:: Entries shown ::
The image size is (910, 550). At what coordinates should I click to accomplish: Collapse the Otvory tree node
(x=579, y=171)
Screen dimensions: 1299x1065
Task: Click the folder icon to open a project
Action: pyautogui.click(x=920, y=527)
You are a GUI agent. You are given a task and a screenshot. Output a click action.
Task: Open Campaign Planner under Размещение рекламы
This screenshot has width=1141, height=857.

==

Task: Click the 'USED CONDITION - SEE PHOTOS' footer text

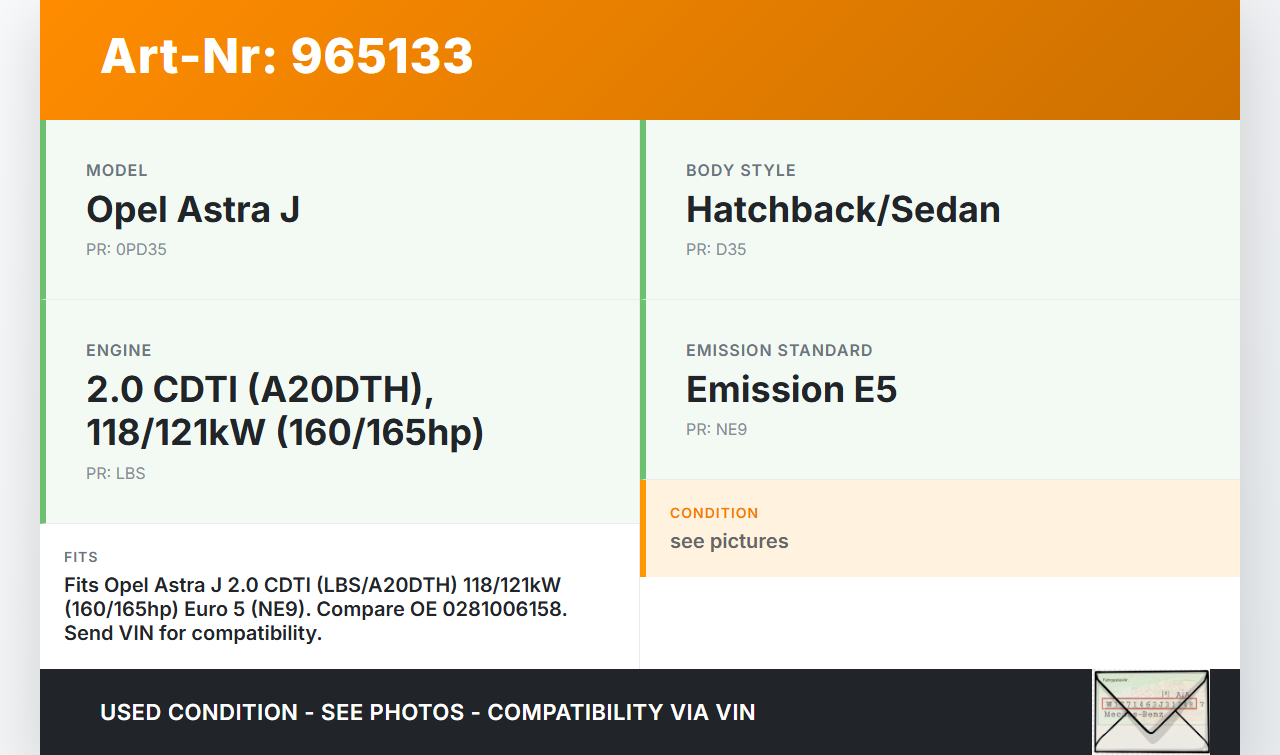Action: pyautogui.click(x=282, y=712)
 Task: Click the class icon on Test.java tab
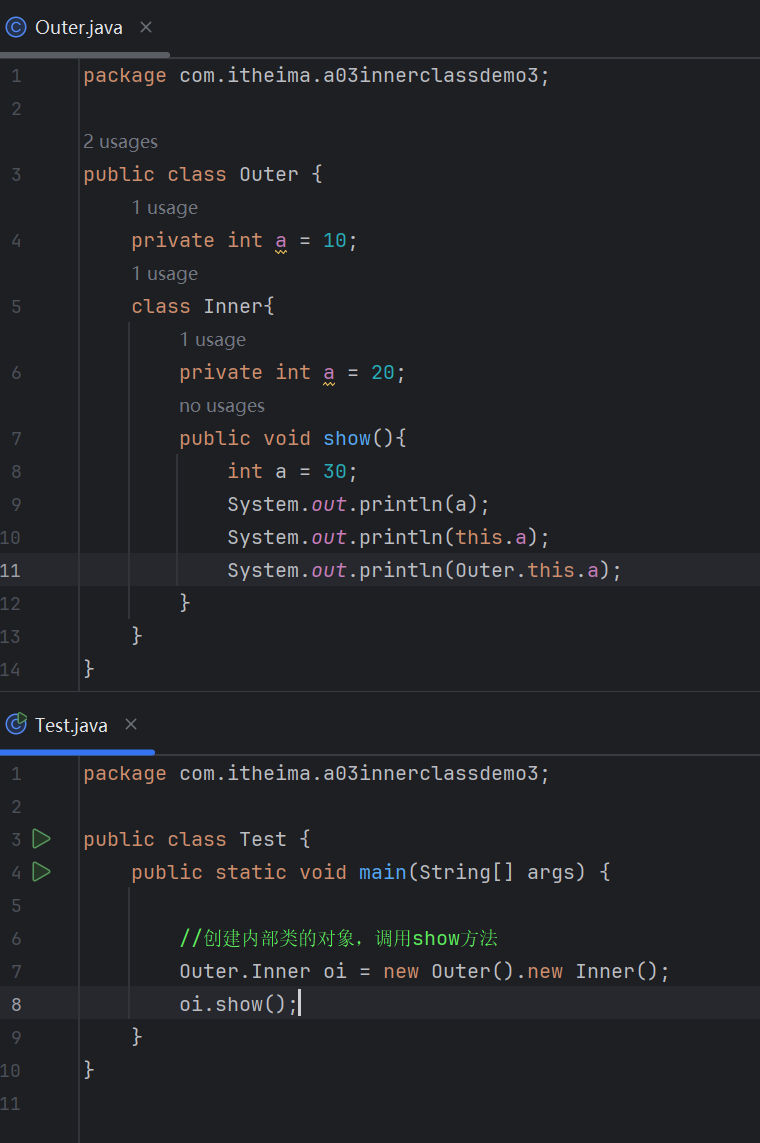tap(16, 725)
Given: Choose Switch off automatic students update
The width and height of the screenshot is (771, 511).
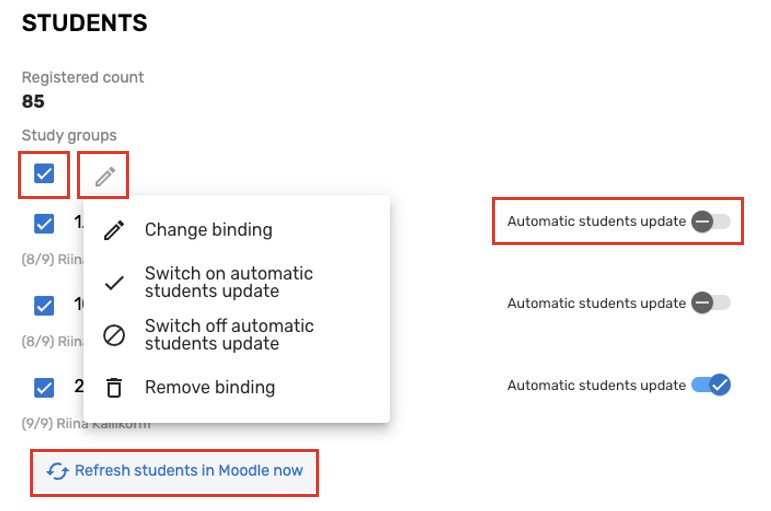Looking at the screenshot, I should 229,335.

--

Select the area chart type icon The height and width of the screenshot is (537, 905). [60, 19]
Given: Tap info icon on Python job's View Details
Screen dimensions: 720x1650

:: Required work ::
Please write out, exactly as they appear above, only the lines in the stretch from the line with "The image size" through the line with "This screenshot has width=1141, height=857.".

:: Problem solution ::
The image size is (910, 550). At what coordinates should I click to accomplish: Collapse the Otvory tree node
(x=579, y=171)
Screen dimensions: 1299x1065
Task: Click the folder icon to open a project
Action: pyautogui.click(x=920, y=527)
You are a GUI agent. You are given a task and a screenshot. Output a click action.
Task: Open Campaign Planner under Размещение рекламы
This screenshot has width=1141, height=857.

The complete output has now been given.